The new candelabra made by Tolerant’s bro-in-law made its maiden voyage, to much appreciation by all parties. We had a scary moment with it when the wind came up and lifted the tent canvas, allowing the steel plate at the top of the pole to fall out and come crashing down on the candles. Luckily, only one glass candle cup got broken.

Turned out to be a good event, despite the heat and the field burning that nearly smoked us out of the site. (Lebanon, Oregon sucks in the summer. Of course, it probably sucks in the winter too.)

Note To Self:

Posted in Miscelleny on May 14th, 2008

Do not, I repeat DO NOT let your bracing finger slip whilst punching a hole through leather and stab yourself on the inside of the first knuckle joint.

DAMN that hurt like a bitch until the nerve settled down. Or in this case, went numb. I can’t feel the outside of that finger now. I’m sure it will be fine in a couple of days, but nnggyahh!

Don’t look now, there may be content

Posted in Miscelleny on June 29th, 2005

As I’ve said before, I occasionaly write fiction. I was originally posting it under the main site, but that means I have to edit html, where if I post it here it’s simpler.

What, me lazy?

So, off to the left you will see the heading ‘Fiction’ under the pages listing – that’s where I will be putting it from now on.

You may have already seen what I put there tonight; I could have sworn I posted it before, but somehow I have lost the first 54 posts to this blog, plus the posts I transferred from when I was using MovableType. Not a big deal – I doubt I wrote anything important. In any case, here it is again.

You were warned.

Randomness

Posted in Miscelleny on June 24th, 2004

Let’s see, what’s going on in the world?

I’m pretty damn bored right now. Got up early to work the 6-2 shift, but the phone isn’t ringing.

Microsoft has once again filed a silly patent application, this one for using the body’s skin as a data bus. Like I really want that kinda tickle while listening to my music.

Scaled Composites ran an almost completely successful manned test flight to the edge of space – they say they lost attitude control during descent for a brief period. fixable, I’m sure, but it probably freaked the pilot pretty good.

I’m still bored.

Blast from the past – literally

Posted in Miscelleny on May 18th, 2004

Excerpted from the Mt. St. Helens National Volcanic Monument webpage:

At 8:32 Sunday morning, May 18, 1980, Mount St. Helens erupted.

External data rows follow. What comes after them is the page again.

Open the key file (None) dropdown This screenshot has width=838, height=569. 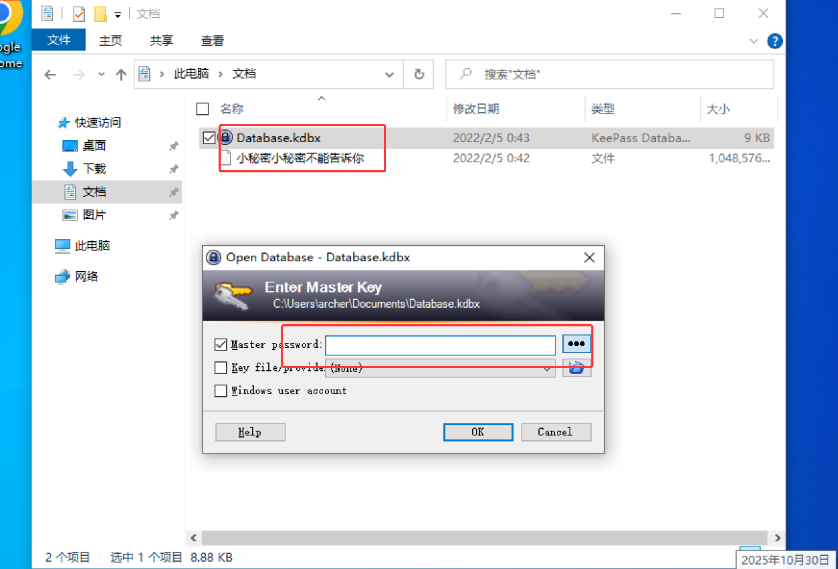point(440,368)
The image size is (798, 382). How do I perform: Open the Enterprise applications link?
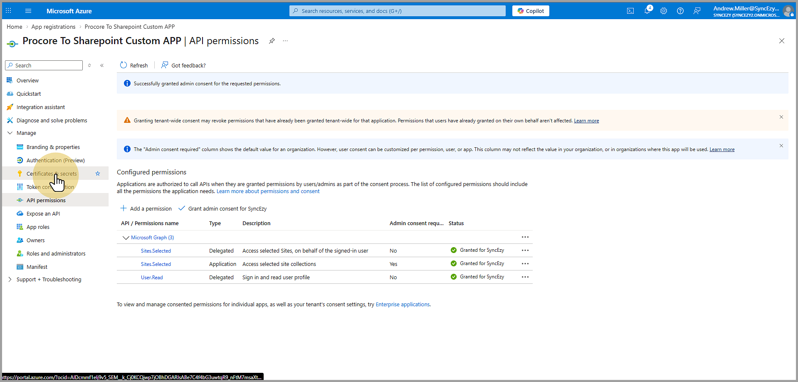pos(403,305)
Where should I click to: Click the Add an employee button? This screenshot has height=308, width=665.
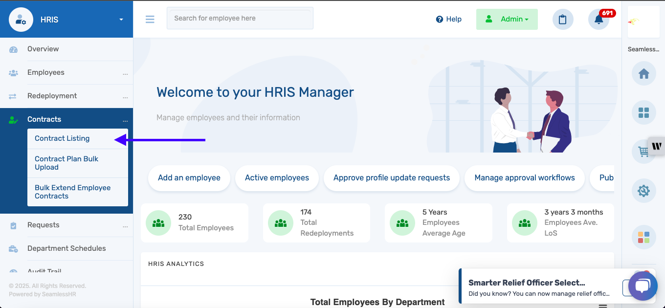coord(189,178)
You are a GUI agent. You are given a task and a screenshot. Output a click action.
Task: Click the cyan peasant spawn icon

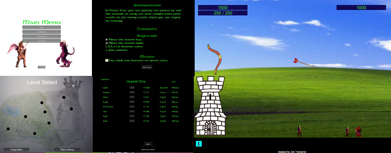(198, 144)
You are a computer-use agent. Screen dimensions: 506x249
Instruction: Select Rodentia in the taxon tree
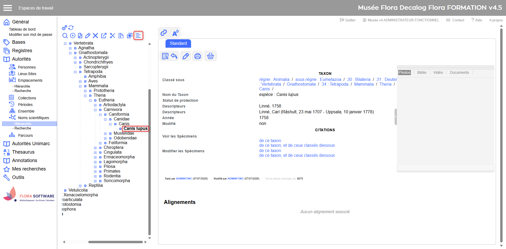tap(112, 176)
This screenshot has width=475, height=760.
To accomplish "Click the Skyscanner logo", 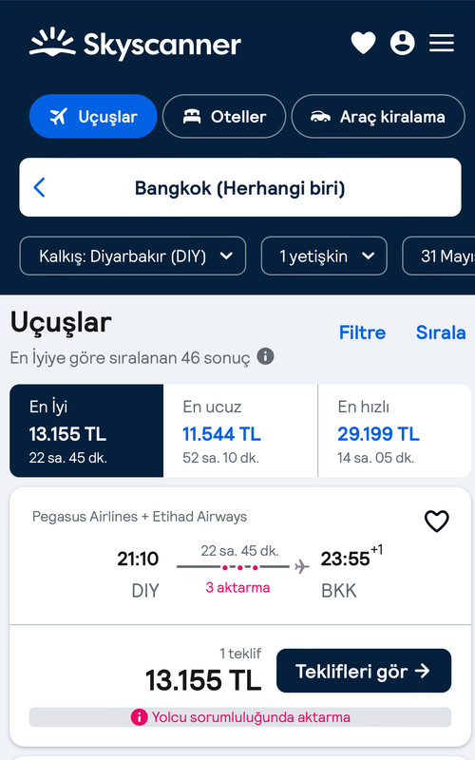I will (135, 44).

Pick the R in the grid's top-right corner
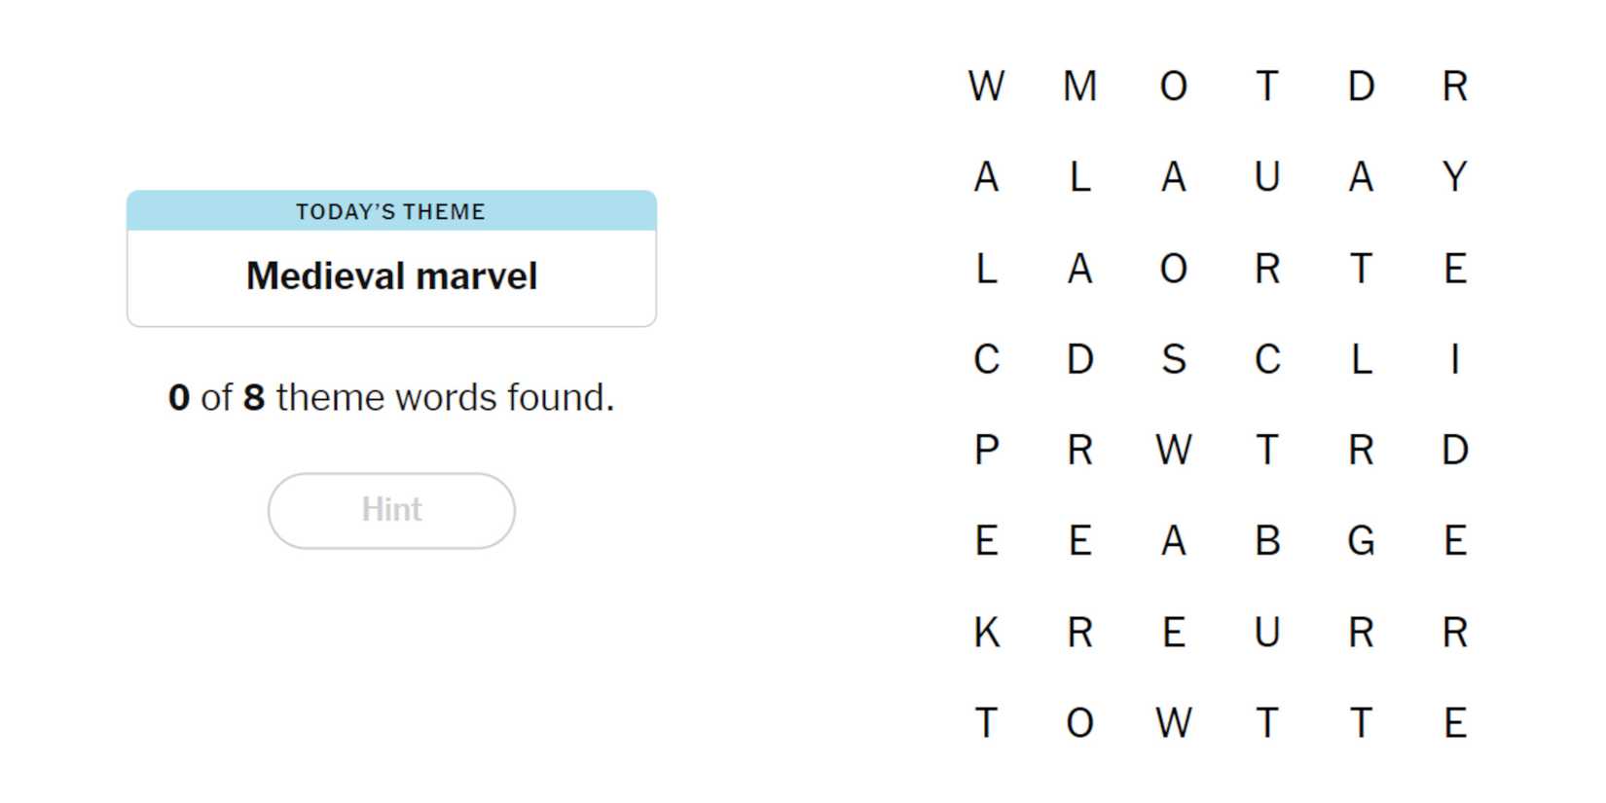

Shaken by an earthquake measuring 5.1 on the Richter scale, the north face of this tall symmetrical mountain collapsed in a massive rock debris avalanche. Nearly 230 square miles of forest was blown over or left dead and standing. At the same time a mushroom-shaped column of ash rose thousands of feet skyward and drifted downwind, turning day into night as dark, gray ash fell over eastern Washington and beyond. The eruption lasted 9 hours, but Mount St. Helens and the surrounding landscape were dramatically changed within moments.

Yep, that was 24 years ago today, and I remember it pretty well. I was living in Grants Pass at the time, still in gradeschool. We of course watched the news about it, and were fascinated by nature’s fury, but it became more real the next morning when we discovered nearly an inch of ash had fallen overnight, turning the city into a grim parody of a winter wonderland.

Put a whole new perspective on learning about Pompeii, lemme tellya.

This was not the first natural disaster I had near-personal experience with. Just a couple years prior to St. Helen’s eruption, my family had to be evacuated from our home in rural Oregon due to forest fire. I still get twitchy whenever I see the sky turn a particular shade of red.

I guess they call it the Ring of Fire for a reason, eh?